» **Work item**: What is needed is the full listing written out exactly, minus the pictures.

(Input begins)

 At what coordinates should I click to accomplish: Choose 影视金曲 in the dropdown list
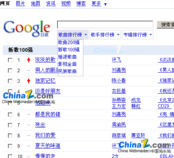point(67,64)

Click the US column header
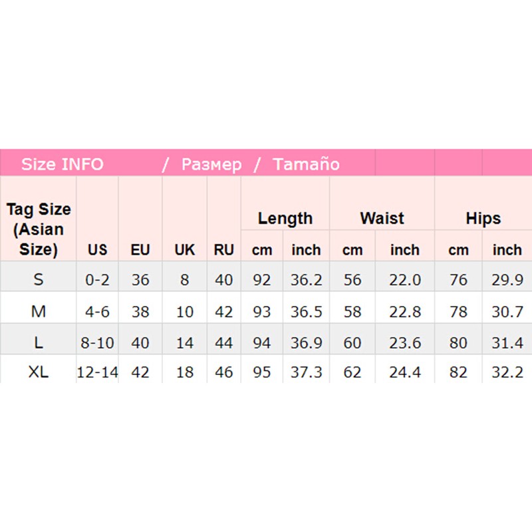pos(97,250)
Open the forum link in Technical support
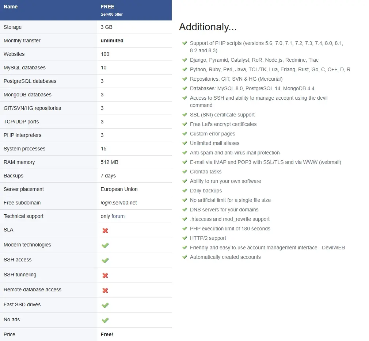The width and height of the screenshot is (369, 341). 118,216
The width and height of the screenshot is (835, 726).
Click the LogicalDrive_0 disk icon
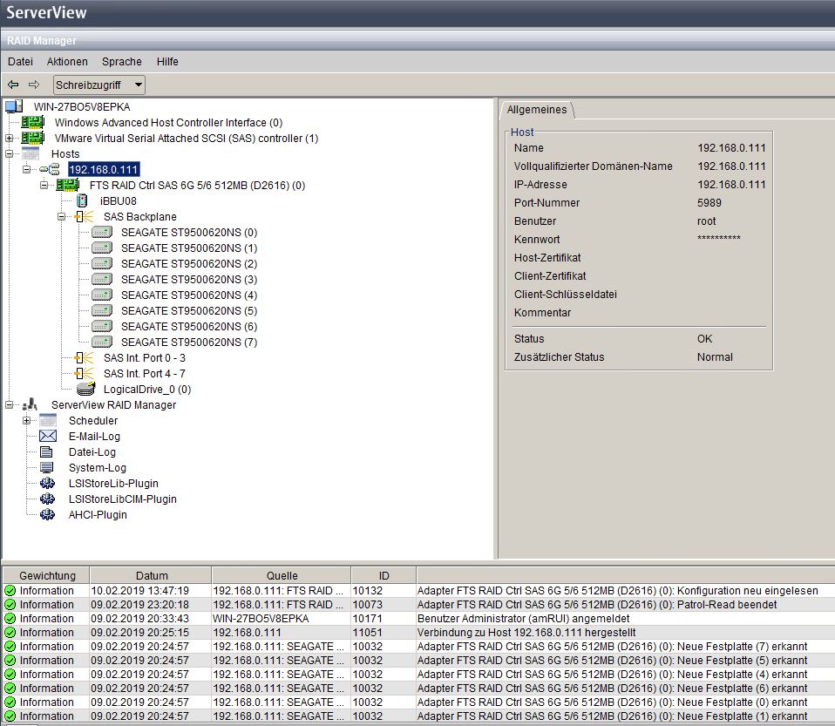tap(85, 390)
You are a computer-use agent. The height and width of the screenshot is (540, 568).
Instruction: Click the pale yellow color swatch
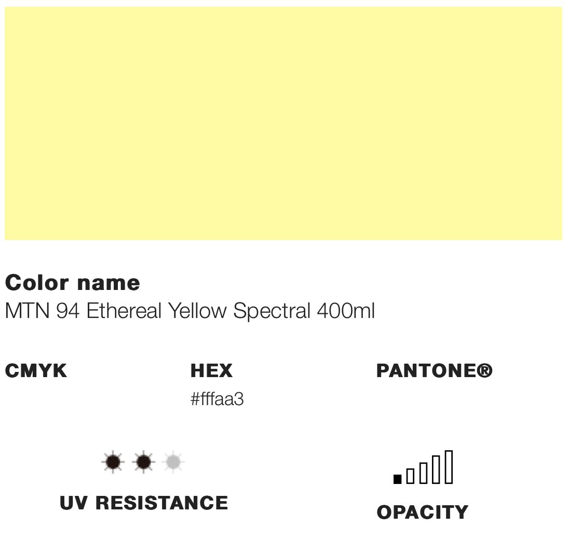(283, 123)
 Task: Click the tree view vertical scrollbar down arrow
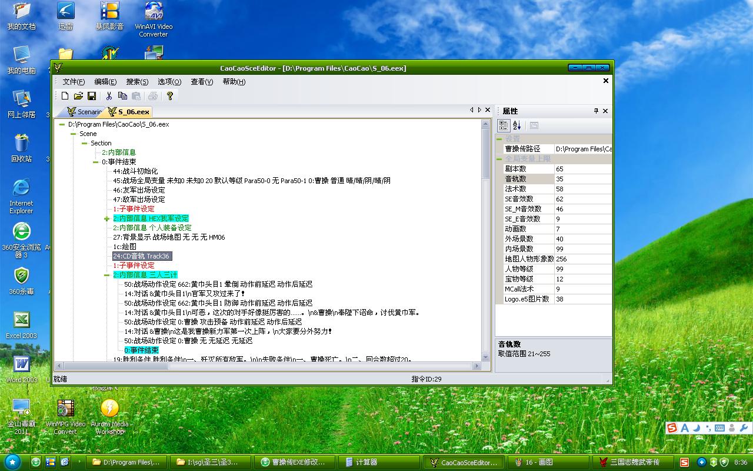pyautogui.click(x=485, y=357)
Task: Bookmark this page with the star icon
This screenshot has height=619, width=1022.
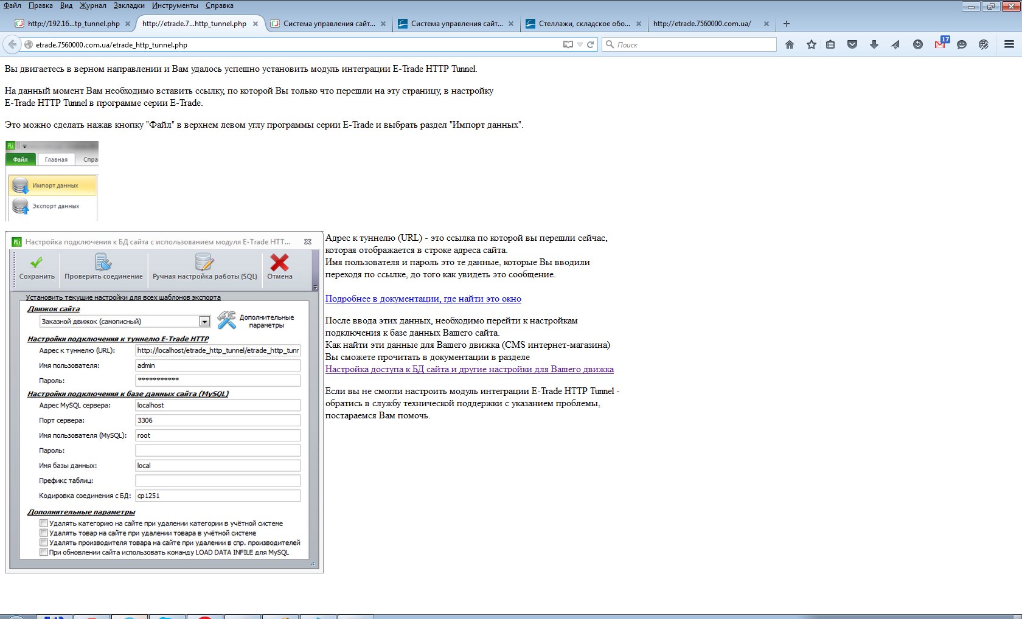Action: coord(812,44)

(Input ends)

» **Result of the task**:
 At what coordinates should I click to accomplish: Choose 影视金曲 in the dropdown list
point(67,64)

Click the US column header
pos(97,250)
Open the forum link in Technical support
The width and height of the screenshot is (369, 341). 118,216
The width and height of the screenshot is (835, 726).
Click the LogicalDrive_0 disk icon
tap(85, 390)
You are a computer-use agent. The height and width of the screenshot is (540, 568).
Instruction: Click the pale yellow color swatch
(283, 123)
 Task: Click the tree view vertical scrollbar down arrow
pyautogui.click(x=485, y=357)
Task: Bookmark this page with the star icon
This screenshot has height=619, width=1022.
Action: coord(812,44)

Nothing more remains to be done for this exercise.